Due to its generous hydraulic basins, more than 90% of electricity in Quebec, Canada, is produced by water turbines. However, numerous sites cannot be economically, technically or environmentally developed using conventional hydropower technologies (i.e., hydroelectric dams). Novel low power water turbines are sought to suit shallow, high flow rivers; they would be particularly effective in remote areas where they could replace fuel powered generators.
Fig. 1. The 20.2-lb. (9.1 kg) aluminum A356 water turbine blade is 36.6 in. (930 mm) long, with thickness ranging from 1.7 in. (44 mm) to 0.5 in. (13 mm).
Each propeller for a 15kW water turbine uses five cast aluminum blades fixed to its axle.
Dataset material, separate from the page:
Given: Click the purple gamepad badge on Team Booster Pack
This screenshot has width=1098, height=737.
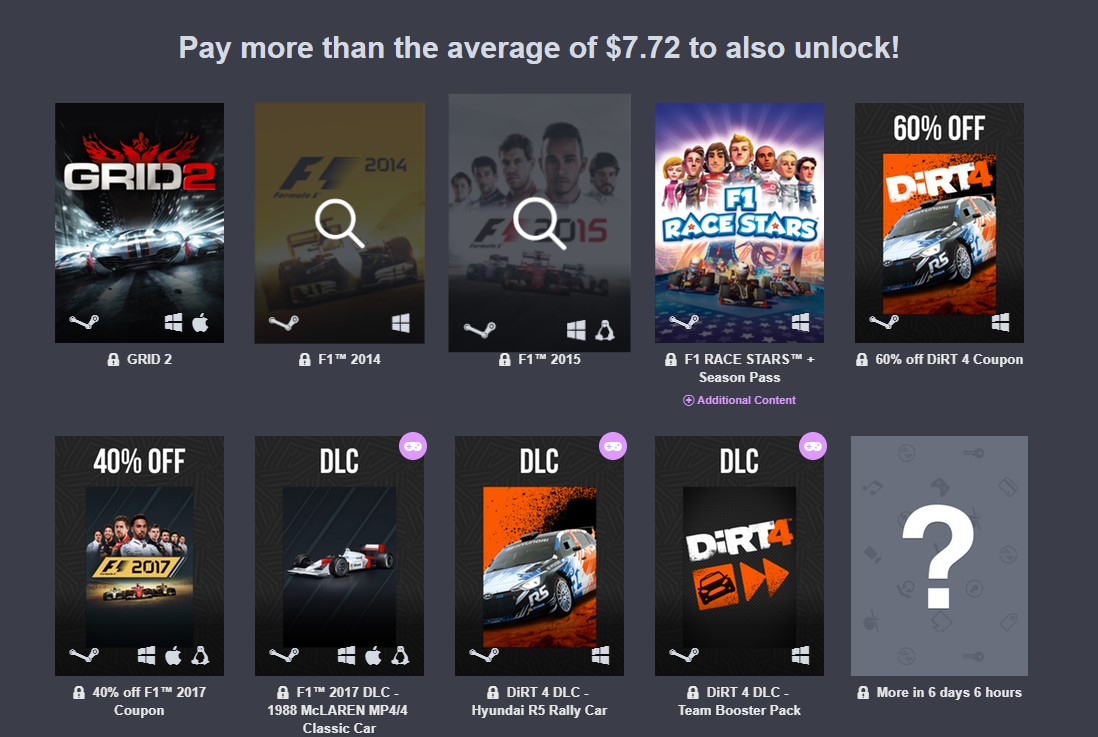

The Centre de Métallurgie du Québec, Trois-Rivières, Québec, Canada, was tasked with providing the technology to produce cast blades, meeting stringent conditions on as-cast surface finish (≤250 rms) and geometry (±2 mm [0.08 in.]) of the theoretical envelope (Fig. 1). Plus, 140MPa minimum yield strength and 2% elongation were required in the highest stressed parts of the blade.
Aluminum alloy A356 (AlSi7Mg04) was selected for its availability and excellent castability. It also exhibits good corrosion resistance when immersed in fresh river water. As for the casting process, the Centre de Métallurgie du Québec examined two methods for production—sand casting using traditional gating and sand casting with the direct pour method. If the metallurgical properties were found to be similar for the two filling procedures, direct pour technology would make the molding much easier in a smaller flask while increasing the yield and eliminating finishing costs.
In their study, the researchers compared the optimal operational parameters, such as pouring temperature and pouring time, for both methods. Metallurgical properties, including dendrite fineness (secondary dentrite arm spacing) and microporosity along with tensile properties, were measured at 13 locations.